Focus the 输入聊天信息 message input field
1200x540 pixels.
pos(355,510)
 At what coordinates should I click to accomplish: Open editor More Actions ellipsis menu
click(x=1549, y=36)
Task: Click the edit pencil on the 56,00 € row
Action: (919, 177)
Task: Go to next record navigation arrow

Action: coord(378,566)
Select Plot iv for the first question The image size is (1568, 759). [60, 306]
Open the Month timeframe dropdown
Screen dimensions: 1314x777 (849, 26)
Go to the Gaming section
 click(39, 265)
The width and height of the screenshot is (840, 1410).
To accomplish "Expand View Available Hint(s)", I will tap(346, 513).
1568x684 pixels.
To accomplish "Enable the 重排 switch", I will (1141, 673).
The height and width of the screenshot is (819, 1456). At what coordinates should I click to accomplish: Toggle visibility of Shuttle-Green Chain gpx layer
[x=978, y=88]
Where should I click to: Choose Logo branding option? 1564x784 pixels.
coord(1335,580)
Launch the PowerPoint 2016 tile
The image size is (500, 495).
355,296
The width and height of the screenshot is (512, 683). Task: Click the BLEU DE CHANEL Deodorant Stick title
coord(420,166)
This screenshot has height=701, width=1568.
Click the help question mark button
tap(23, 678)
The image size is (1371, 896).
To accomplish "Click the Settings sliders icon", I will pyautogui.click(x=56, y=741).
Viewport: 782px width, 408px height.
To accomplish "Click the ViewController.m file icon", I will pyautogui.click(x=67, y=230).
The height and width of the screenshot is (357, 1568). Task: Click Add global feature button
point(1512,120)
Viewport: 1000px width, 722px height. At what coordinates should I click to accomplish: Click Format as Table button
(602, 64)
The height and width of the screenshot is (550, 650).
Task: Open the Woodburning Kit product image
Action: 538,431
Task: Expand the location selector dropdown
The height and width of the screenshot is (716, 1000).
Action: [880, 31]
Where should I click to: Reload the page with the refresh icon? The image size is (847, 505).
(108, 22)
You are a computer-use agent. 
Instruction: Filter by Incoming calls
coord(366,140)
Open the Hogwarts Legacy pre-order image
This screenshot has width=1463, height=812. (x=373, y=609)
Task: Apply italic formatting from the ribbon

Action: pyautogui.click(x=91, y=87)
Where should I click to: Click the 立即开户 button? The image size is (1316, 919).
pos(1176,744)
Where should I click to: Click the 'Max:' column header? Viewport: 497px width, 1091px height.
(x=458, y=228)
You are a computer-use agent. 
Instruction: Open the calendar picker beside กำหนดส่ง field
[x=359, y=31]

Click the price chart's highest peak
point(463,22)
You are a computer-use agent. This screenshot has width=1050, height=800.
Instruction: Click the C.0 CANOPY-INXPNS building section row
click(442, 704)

▶ **GIVEN TASK**:
Retype all of the lines above with no changes.

▶ **RESPONSE FOR THIS EXERCISE**:
Focus the 输入聊天信息 message input field
1200x540 pixels.
pos(355,510)
 At what coordinates should I click to accomplish: Open editor More Actions ellipsis menu
click(x=1549, y=36)
Task: Click the edit pencil on the 56,00 € row
Action: (919, 177)
Task: Go to next record navigation arrow

Action: coord(378,566)
Select Plot iv for the first question The image size is (1568, 759). [60, 306]
Open the Month timeframe dropdown
Screen dimensions: 1314x777 (849, 26)
Go to the Gaming section
 click(39, 265)
The width and height of the screenshot is (840, 1410).
To accomplish "Expand View Available Hint(s)", I will tap(346, 513).
1568x684 pixels.
To accomplish "Enable the 重排 switch", I will (1141, 673).
The height and width of the screenshot is (819, 1456). At what coordinates should I click to accomplish: Toggle visibility of Shuttle-Green Chain gpx layer
[x=978, y=88]
Where should I click to: Choose Logo branding option? 1564x784 pixels.
coord(1335,580)
Launch the PowerPoint 2016 tile
The image size is (500, 495).
355,296
The width and height of the screenshot is (512, 683). Task: Click the BLEU DE CHANEL Deodorant Stick title
coord(420,166)
This screenshot has height=701, width=1568.
Click the help question mark button
tap(23, 678)
The image size is (1371, 896).
To accomplish "Click the Settings sliders icon", I will pyautogui.click(x=56, y=741).
Viewport: 782px width, 408px height.
To accomplish "Click the ViewController.m file icon", I will pyautogui.click(x=67, y=230).
The height and width of the screenshot is (357, 1568). Task: Click Add global feature button
point(1512,120)
Viewport: 1000px width, 722px height. At what coordinates should I click to accomplish: Click Format as Table button
(602, 64)
The height and width of the screenshot is (550, 650).
Task: Open the Woodburning Kit product image
Action: 538,431
Task: Expand the location selector dropdown
The height and width of the screenshot is (716, 1000).
Action: [880, 31]
Where should I click to: Reload the page with the refresh icon? The image size is (847, 505).
(108, 22)
You are a computer-use agent. 
Instruction: Filter by Incoming calls
coord(366,140)
Open the Hogwarts Legacy pre-order image
This screenshot has width=1463, height=812. (x=373, y=609)
Task: Apply italic formatting from the ribbon

Action: pyautogui.click(x=91, y=87)
Where should I click to: Click the 立即开户 button? The image size is (1316, 919).
pos(1176,744)
Where should I click to: Click the 'Max:' column header? Viewport: 497px width, 1091px height.
(x=458, y=228)
You are a computer-use agent. 
Instruction: Open the calendar picker beside กำหนดส่ง field
[x=359, y=31]

Click the price chart's highest peak
point(463,22)
You are a computer-use agent. This screenshot has width=1050, height=800.
Instruction: Click the C.0 CANOPY-INXPNS building section row
click(442, 704)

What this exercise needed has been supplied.